By Luther Blackmon
Many people die every year of diseases which might be cured if discovered in their incipiency. In like manner, there are hundreds of people in the church who are on their way to eternal damnation, who might be saved if they could be made to recognize the danger that threatens them. Apostasy, like disease of the body, casts its ugly shadow, and the discerning eye can see the signs and symptoms.
One symptom is lack of spiritual appetite. How is your appetite for spiritual things? Peter said, “as newborn babes, desire the sincere milk of the word that ye may grow thereby” (1 Pet. 2:2). Paul said to the Corinthians, “I have fed you with milk and not with meat: For hitherto ye were not able to bear it, neither yet now are ye able.” These Corinthians had come out of heathenism but a short time ago, and here the apostle implies that they should be able to eat meat. But they were not able. Their spiritual digestive powers still called for milk. Pause here and ask yourself the honest question’ “Has my desire for spiritual food increased since I became a Christian?” If the answer is “no,” then you have started in the other direction, because there is no such thing as “holding our own” spiritually. The only man mentioned in the Bible as holding his own went to hell for it. This was the one talent man. The Christian life is like a bicycle, either you move ahead or you fall over. The Hebrew Christians had been in the church long enough that they should have been teachers, but they needed to be taught again the first principles. They were not as well off as when they first obeyed the gospel. I am told that a wasp is larger when he is hatched than at any other time. As a rule a newborn babe in Christ is anxious to learn the Bible. He is an enthusiastic student. But as time goes by and he learns that there is no short cut, or royal road, to real Bible knowledge but that it takes a lot of time and study, he often loses his enthusiasm. Most churches have classes on the Lord’s day and some through the week. It has been my experience that not more than two-thirds of the members attend these classes. If admonished to attend, this one who does not attend has an excuse. As a rule these excuses can be exposed as worthless alibis, trumped up after he decides not to attend the classes. He is trying to quiet an uneasy conscience. He cannot let himself be truthful and say, “I simply do not care to attend these classes. I prefer to watch television.” This fellow may not know it, but he is on his way back to the beggerly elements of the world. A person need not tell me, with a straight face, that he loves the Lord and desires to “grow in grace and in knowledge of the truth,” when he spends more time reading the sports page than he spends reading the Bible.
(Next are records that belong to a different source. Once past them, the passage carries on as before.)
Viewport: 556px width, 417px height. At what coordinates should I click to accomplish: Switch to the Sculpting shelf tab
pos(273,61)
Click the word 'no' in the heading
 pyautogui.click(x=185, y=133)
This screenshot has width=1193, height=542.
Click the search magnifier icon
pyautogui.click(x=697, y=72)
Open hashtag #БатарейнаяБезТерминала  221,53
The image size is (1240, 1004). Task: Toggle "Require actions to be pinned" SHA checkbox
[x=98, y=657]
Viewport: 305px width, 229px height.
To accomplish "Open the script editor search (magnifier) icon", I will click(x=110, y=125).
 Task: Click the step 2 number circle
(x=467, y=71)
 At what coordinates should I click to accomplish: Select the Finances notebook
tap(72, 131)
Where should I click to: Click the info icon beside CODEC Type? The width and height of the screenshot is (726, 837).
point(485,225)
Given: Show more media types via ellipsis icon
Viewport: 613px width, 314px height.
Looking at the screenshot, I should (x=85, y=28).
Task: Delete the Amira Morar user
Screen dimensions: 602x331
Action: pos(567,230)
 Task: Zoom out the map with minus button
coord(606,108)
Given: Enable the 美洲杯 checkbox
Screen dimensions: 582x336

David said of the man in the first Psalm, “But his delight is in the law of the Lord and in His law doth he meditate day and night.” He does not read the Bible day and night, but he thinks of what he has read- frequently. The law of the Lord is uppermost in his mind. I came upon a brother one day who was hoeing his garden. When we had exchanged greetings, the next thing he said was, “I was just thinking of a new argument on Mark 16:16.” He has forgotten more than some ever will learn about the Bible, but he still has a voracious appetite for knowledge of the truth.
Another common and very noticeable symptom of apostasy in the Christian is his aversion to plain gospel preaching. In preachers this symptom first shows in an overweening sweetness, flavored with a few snide remarks about those who lack the “spirit of Christ.” In the second stage, he starts talking and writing about negative preaching, and laments the “sectarian bigotry” among some brethren. Then in the last stage, he has lifted up, his eyes to horizons for beyond the wildest imaginations of his less spiritual brethren, and his “love” has outgrown a legalistic interpretation of the scriptures or concept of the church that would exclude from his fellowship that great host of God-fearing people who cannot trim their faith to “our” view of Christianity. He has now “arrived.” If you know such a preacher, take a good look at him. He will not be around long. He has outgrown the New Testament plea.
When a member of the church begins to talk about how sweet and broad minded some preacher is and how the church has just grown in leaps and bounds where he is preaching, I know what is coming next. He is about to begin to give me some advice on how to preach. He thinks the truth ought to be preached by all means. Certainly so. But he thinks there is a right way to preach it. Perhaps I preached that mixed bathing, wearing shorts, and dancing were wrong because they are productive of lasciviousness; that members of the Lord’s church ought not to take even a social drink. He thinks these might be wrong; but he knows some people who are doing things worse than these, and I might well spend my time preaching on love and be more of a “positive” preacher, not so against everything.
But if the plain preaching of Bible truth offends you, then it is you that needs change, not the preacher. “Examine yourselves whether you be in the faith.”